### Supplied entries
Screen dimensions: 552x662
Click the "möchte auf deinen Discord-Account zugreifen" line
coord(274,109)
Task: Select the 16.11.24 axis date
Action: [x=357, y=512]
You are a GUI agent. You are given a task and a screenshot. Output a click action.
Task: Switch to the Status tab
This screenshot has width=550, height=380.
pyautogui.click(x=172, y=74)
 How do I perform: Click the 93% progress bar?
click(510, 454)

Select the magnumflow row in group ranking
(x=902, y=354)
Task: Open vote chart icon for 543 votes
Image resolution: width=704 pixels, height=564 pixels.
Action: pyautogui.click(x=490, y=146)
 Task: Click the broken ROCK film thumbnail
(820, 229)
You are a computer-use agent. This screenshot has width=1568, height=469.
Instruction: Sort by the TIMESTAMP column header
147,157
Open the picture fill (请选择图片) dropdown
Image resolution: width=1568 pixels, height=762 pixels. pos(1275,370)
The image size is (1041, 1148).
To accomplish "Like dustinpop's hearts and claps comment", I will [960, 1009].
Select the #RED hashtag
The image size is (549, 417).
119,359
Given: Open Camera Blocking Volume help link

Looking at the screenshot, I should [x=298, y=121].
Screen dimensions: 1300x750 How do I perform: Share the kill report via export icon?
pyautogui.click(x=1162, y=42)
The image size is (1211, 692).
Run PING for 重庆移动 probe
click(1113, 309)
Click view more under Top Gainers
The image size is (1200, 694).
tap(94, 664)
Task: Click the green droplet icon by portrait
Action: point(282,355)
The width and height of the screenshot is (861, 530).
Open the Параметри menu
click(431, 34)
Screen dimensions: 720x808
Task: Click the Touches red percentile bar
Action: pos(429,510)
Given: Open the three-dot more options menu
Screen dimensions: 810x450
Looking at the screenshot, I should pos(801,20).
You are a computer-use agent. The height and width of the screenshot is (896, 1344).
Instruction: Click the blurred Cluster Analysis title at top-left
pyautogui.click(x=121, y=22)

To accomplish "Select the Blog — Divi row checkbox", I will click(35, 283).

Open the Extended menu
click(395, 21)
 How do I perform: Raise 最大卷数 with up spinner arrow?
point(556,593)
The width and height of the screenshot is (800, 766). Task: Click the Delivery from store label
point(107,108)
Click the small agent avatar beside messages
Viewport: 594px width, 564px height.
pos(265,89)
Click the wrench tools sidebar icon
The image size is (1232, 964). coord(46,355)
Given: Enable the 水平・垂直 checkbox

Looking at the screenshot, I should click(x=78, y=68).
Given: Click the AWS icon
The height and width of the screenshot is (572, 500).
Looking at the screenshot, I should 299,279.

### What is expected
Copy out precisely the lines from the line with "You are a computer-use agent. This" to the line with "Click view more under Top Gainers" in the material above, including those two lines and omitting all the rest.

### Output of the exercise
You are a computer-use agent. This screenshot has width=1568, height=469.
Instruction: Sort by the TIMESTAMP column header
147,157
Open the picture fill (请选择图片) dropdown
Image resolution: width=1568 pixels, height=762 pixels. pos(1275,370)
The image size is (1041, 1148).
To accomplish "Like dustinpop's hearts and claps comment", I will [960, 1009].
Select the #RED hashtag
The image size is (549, 417).
119,359
Given: Open Camera Blocking Volume help link

Looking at the screenshot, I should [x=298, y=121].
Screen dimensions: 1300x750 How do I perform: Share the kill report via export icon?
pyautogui.click(x=1162, y=42)
The image size is (1211, 692).
Run PING for 重庆移动 probe
click(1113, 309)
Click view more under Top Gainers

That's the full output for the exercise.